Aim of the task:
All lines from the one with "Task: Tap the Android home square button" through the last line of the data below should be copied exactly; please add nothing.

Supplied records:
>>>

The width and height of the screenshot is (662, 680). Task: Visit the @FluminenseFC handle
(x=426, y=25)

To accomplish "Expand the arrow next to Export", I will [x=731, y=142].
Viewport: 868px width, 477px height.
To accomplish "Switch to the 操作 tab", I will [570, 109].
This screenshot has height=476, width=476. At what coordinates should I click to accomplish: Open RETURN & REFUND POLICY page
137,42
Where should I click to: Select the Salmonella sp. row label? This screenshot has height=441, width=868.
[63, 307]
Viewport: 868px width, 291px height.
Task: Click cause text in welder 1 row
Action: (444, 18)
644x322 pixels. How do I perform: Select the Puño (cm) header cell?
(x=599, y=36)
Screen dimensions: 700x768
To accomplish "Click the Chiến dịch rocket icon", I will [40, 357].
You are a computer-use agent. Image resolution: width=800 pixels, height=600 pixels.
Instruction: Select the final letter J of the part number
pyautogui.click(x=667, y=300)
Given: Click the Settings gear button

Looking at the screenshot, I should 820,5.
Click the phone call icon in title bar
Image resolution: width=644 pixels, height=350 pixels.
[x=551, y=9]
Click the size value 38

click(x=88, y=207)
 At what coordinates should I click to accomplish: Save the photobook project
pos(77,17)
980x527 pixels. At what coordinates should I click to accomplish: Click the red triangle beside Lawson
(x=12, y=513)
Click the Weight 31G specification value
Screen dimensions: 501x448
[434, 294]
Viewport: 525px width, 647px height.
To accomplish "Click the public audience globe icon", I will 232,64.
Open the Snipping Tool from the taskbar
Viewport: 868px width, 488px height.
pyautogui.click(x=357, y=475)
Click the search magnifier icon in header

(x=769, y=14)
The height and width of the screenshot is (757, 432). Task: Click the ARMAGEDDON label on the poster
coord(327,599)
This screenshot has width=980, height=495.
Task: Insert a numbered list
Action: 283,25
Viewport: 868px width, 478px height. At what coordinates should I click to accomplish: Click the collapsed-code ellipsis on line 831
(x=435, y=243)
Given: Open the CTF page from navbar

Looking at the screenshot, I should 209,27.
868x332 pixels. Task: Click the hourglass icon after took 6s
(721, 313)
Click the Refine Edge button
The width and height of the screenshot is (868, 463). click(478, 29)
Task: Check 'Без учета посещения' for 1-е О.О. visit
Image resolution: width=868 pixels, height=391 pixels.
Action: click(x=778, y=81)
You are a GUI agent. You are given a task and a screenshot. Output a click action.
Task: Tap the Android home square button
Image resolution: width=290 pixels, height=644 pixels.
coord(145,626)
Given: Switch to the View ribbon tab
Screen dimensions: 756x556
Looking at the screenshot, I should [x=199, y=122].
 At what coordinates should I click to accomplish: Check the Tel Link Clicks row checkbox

<<<

Result of the task:
Task: Tap the Android home square button
Image resolution: width=290 pixels, height=644 pixels.
coord(145,626)
Given: Switch to the View ribbon tab
Screen dimensions: 756x556
Looking at the screenshot, I should [x=199, y=122].
 At what coordinates should I click to accomplish: Check the Tel Link Clicks row checkbox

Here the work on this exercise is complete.